- Country: United States
- Language: English
- Genre: Short story

Publication
- Published in: The Saturday Evening Post
- Publication type: Weekly magazine
- Publication date: March 1901

= Jack-a-Boy =

1901 short story by Willa Cather

"Jack-a-Boy" is a short story by Willa Cather. It was first published in Saturday Evening Post in March 1901.

==Plot introduction==
A young boy moves into a neighbourhood and makes friends with all the neighbours.

== Plot summary ==
A young boy, Jack-a-Boy, moved into Windsor Terrace with his family. He is loved by all the neighbours: the Professor, who lets him read books about Greek mythology; the old spinster, who gives him a makeshift toy dog; Miss Harris, with whom he would play the piano; the Woman Who Nobody Called On, whom he prefers to be a second-best mother. Once the boy throws a party and everyone helps him with the preparations. On another occasion he goes for a walk with Miss Harris and the Professor, who is allowed to hold his basket. Later, Miss Harris is summoned by the Professor to help him improve a makeshift map of the Peloponnesus with flowers.

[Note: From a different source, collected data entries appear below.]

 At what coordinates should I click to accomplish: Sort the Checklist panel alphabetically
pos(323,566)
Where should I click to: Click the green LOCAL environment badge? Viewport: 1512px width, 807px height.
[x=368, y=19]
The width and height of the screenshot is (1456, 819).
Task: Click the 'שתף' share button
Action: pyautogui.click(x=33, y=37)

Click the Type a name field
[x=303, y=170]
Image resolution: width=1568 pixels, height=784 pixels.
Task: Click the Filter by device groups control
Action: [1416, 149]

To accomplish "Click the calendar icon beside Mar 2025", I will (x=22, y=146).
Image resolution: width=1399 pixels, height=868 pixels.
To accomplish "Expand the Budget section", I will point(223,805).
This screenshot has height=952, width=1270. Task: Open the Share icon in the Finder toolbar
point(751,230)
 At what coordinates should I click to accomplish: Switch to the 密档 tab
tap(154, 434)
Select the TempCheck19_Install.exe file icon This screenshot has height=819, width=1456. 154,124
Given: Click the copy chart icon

The following Summer the boy gets ill. Miss Harris has forgotten to bring him cattails and acorns according to his wish. The Woman Nobody Called On holds him in her arms. The Professor answers questions about Greek mythology. Finally the boy passes away. Subsequent to his death, the Professor ponders that the boy had Ancient Greece in his soul. He then returns to his work on Greek prosody and Miss Harris to her piano lessons. On the first day of May, the Professor and Miss Harris join the Woman Nobody Called On in memory of Jack-a-boy

==Characters==
- Jack-a-Boy. He lives in Number 324. He is 'a trifle girlish in his ways'.
- Miss Harris. The narrator. He is a piano teacher
- The Woman Nobody Called On. She lives in Number 328.
- The Professor. He studies Ancient Greek and Sanskrit.
- Miss Mellon. The old spinster in Number 326, her tenants and her maid.

==Allusions to other works==
- Through the Professor, allusions made are to Homer, Georg Autenrieth's A Homeric Dictionary, Heinrich Ludolf Ahrens' Griechische Formenlehre, John Flaxman, The Trojan War, Harlequin, Friedrich Nietzsche, Artemis, John Keats, Rhesus of Thrace, Achilles, Patroclus, Aubrey Beardsley, Franz Schubert, Theseus, Centaur, Jack the Giant Killer, Golden Helen, Hector, Andromache.
- Miss Harris mentions Narcissus, paintings at the Borghese Gallery, Joseph Rodman Drake's poem The Culprit Fay, Santa Claus, Cupid, William Shakespeare's Hamlet ('the glowworm shows the matin to be near'), Pan, The Bible, especially Nicodemus and Mary Magdalene.

==Literary significance and criticism==
The story is a reference to Willa Cather's youngest brother Jack, whom she 'nursed through a serious disease in the summer of 1893'.